→ **Source material**:
§

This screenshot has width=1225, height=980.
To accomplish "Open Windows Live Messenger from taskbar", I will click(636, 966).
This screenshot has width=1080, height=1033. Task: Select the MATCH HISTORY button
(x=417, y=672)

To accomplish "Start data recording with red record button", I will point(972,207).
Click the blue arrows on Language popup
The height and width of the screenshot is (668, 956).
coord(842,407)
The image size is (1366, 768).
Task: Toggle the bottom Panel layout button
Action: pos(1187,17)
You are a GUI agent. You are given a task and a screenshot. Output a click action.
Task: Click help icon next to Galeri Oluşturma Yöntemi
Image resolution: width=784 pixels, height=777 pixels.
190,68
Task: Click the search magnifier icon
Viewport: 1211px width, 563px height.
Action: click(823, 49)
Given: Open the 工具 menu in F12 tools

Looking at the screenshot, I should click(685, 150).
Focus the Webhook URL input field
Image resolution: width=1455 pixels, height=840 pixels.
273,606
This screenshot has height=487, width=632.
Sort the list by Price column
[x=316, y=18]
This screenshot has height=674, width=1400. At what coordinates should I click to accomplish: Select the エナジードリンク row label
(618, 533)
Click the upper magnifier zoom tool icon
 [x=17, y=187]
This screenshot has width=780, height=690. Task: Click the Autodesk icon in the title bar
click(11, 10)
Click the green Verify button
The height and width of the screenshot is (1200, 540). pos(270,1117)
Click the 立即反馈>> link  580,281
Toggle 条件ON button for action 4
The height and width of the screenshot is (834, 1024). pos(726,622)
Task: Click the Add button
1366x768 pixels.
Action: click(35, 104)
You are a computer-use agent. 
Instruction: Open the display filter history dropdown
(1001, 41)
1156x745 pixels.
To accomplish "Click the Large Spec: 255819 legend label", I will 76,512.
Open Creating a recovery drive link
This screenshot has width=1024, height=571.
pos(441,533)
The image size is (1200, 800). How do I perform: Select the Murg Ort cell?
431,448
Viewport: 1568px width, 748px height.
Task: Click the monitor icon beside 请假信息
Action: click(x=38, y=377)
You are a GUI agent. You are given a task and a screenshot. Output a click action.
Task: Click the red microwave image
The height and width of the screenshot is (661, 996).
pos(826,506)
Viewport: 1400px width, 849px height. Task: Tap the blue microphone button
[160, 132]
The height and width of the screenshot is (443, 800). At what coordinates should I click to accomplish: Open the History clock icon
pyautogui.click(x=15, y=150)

§

→ **Task instructions**:
Copy out every line in the listing where the word "link" appears.

→ **Output of the task**:
Click the 立即反馈>> link  580,281
Open Creating a recovery drive link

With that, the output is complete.